■ **ESTRATTO DELLA PAGINA**
A cura di Elena Rolandi

Increased florbetapir binding in the temporal neocortex from age 20 to 60 years.
Gonneaud J, Arenaza-Urquijo EM, Mézenge F, Landeau B, Gaubert M, Bejanin A, de Flores R, Wirth M, Tomadesso C, Poisnel G, Abbas A, Desgranges B, Chételat G.
Neurology. 2017 Dec 12;89(24):2438-2446. doi: 10.1212/WNL.0000000000004733. Epub 2017 Nov 17.

L’accumulo di amiloide nel cervello è uno dei segni neuropatologici distintivi della malattia di Alzheimer. Finora l’amilodosi cerebrale è stata studiata in vivo tramite PET in persone sopra i 50 anni, mostrando che circa il 20-30% degli anziani cognitivamente sani risultano positivi all’esame. Scopo del presente studio è stato quindi quello di studiare il processo di amiloidosi cerebrale nella prima età adulta e nella mezza età tramite PET con florbetapir.
Sono state quindi analizzate le immagini di 76 partecipanti cognitivamente sani con età compresa tra i 20 e i 60 anni, 57 anziani cognitivamente sani e 70 pazienti (40 con deficit cognitivo lieve, 30 con probabile malattia di Alzheimer).

■ **DATI IN INGRESSO**

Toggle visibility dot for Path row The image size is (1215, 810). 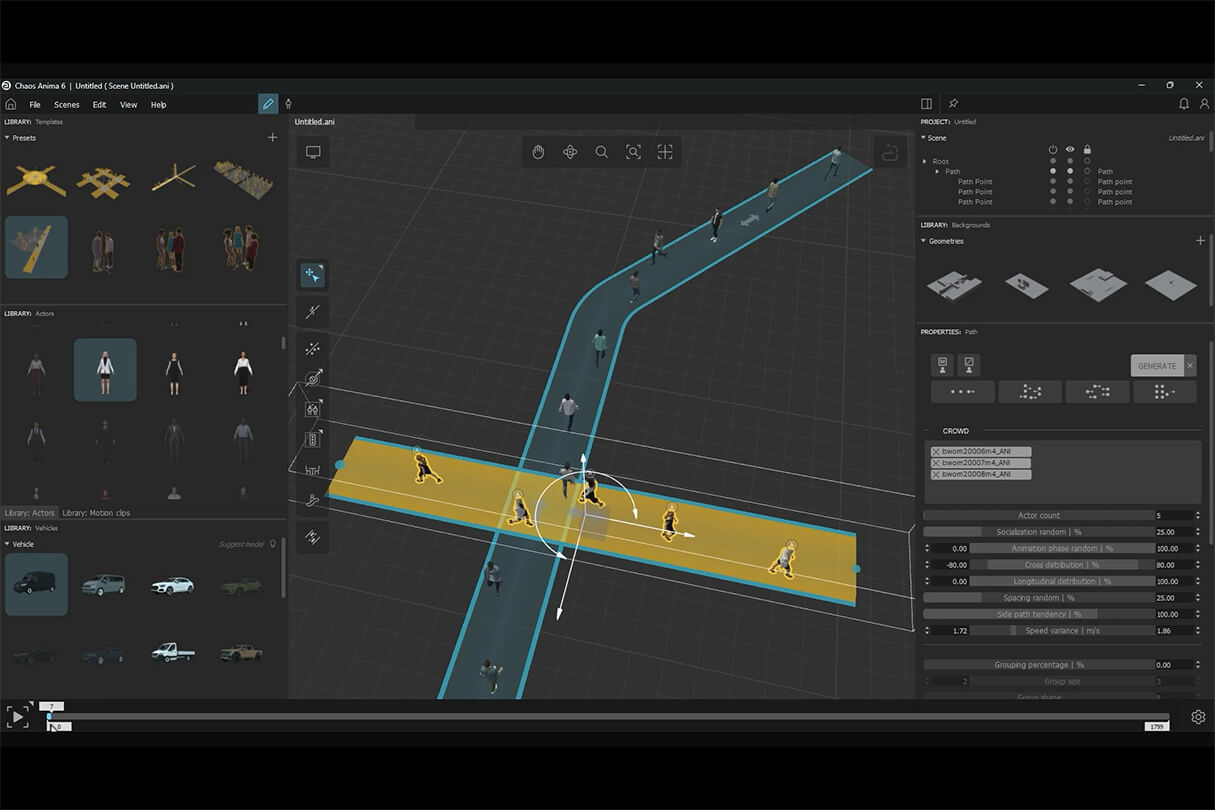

■ **CONSEGNE**
[A] Secondo l'estratto sullo studio con florbetapir, perché gli autori hanno scelto di esaminare l'amiloidosi cerebrale nella prima età adulta e nella mezza età? Rispondi in una o due frasi.
[B] Ripeti senza modifiche il passo dell'estratto sullo studio con florbetapir che va da "Increased florbetapir binding" fino a "2017 Nov 17." compreso.

■ **RISPOSTE**
[A] Finora l'amiloidosi cerebrale era stata studiata in vivo con la PET solo in persone sopra i 50 anni. Questi studi avevano mostrato che circa il 20-30% degli anziani cognitivamente sani risulta positivo all'esame.

[B]
Increased florbetapir binding in the temporal neocortex from age 20 to 60 years.
Gonneaud J, Arenaza-Urquijo EM, Mézenge F, Landeau B, Gaubert M, Bejanin A, de Flores R, Wirth M, Tomadesso C, Poisnel G, Abbas A, Desgranges B, Chételat G.
Neurology. 2017 Dec 12;89(24):2438-2446. doi: 10.1212/WNL.0000000000004733. Epub 2017 Nov 17.